• **WORK TASK**:
Only the lines below from the one containing "Given: Open calendar" to the one containing "The height and width of the screenshot is (644, 658)." should be repeated, both included and unchanged.

--- DATA FOR ANALYSIS ---

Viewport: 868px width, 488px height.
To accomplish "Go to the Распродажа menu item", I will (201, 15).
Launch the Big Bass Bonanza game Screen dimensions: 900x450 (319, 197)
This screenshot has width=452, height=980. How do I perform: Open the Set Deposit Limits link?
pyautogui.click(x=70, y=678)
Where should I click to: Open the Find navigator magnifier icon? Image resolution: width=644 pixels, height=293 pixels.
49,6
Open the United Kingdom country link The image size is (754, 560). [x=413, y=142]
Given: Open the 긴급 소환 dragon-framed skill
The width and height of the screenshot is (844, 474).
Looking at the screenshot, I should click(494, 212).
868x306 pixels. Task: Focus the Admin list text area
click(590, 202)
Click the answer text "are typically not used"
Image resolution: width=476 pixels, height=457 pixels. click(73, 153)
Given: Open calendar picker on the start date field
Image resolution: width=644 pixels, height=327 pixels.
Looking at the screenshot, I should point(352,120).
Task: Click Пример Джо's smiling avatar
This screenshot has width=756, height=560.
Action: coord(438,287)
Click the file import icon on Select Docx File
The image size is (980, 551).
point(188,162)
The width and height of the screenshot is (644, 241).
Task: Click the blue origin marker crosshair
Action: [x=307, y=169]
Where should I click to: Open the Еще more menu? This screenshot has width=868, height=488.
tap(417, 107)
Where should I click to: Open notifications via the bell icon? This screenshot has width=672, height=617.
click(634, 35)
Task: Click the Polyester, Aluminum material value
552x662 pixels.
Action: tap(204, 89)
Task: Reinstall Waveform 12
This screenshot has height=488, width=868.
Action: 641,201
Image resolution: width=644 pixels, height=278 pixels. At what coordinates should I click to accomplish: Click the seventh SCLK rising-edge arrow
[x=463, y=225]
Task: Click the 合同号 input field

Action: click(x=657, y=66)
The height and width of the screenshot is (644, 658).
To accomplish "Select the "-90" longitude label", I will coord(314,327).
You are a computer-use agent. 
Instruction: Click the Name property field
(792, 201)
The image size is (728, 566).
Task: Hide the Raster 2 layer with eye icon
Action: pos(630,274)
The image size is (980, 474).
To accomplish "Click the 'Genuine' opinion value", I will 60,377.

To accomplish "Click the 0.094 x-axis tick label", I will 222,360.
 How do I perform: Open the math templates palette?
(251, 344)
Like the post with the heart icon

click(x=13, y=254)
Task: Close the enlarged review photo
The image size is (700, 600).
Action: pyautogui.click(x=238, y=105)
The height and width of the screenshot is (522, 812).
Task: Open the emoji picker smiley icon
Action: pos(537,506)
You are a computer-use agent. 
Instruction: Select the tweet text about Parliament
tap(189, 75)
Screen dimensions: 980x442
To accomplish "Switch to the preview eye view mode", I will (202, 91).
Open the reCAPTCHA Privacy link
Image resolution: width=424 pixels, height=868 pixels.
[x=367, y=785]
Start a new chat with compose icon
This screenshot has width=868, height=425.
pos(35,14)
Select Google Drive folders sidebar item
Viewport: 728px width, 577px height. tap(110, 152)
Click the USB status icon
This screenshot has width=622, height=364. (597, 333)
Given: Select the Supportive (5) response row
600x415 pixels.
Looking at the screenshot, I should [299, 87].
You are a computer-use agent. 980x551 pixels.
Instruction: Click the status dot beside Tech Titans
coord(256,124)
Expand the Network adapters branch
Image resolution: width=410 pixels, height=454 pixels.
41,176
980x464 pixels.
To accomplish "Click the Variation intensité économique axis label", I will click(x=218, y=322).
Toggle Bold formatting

---

• **ANSWER SPACE**:
Given: Open calendar picker on the start date field
Image resolution: width=644 pixels, height=327 pixels.
Looking at the screenshot, I should point(352,120).
Task: Click Пример Джо's smiling avatar
This screenshot has width=756, height=560.
Action: coord(438,287)
Click the file import icon on Select Docx File
The image size is (980, 551).
point(188,162)
The width and height of the screenshot is (644, 241).
Task: Click the blue origin marker crosshair
Action: [x=307, y=169]
Where should I click to: Open the Еще more menu? This screenshot has width=868, height=488.
tap(417, 107)
Where should I click to: Open notifications via the bell icon? This screenshot has width=672, height=617.
click(634, 35)
Task: Click the Polyester, Aluminum material value
552x662 pixels.
Action: tap(204, 89)
Task: Reinstall Waveform 12
This screenshot has height=488, width=868.
Action: 641,201
Image resolution: width=644 pixels, height=278 pixels. At what coordinates should I click to accomplish: Click the seventh SCLK rising-edge arrow
[x=463, y=225]
Task: Click the 合同号 input field

Action: click(x=657, y=66)
The height and width of the screenshot is (644, 658).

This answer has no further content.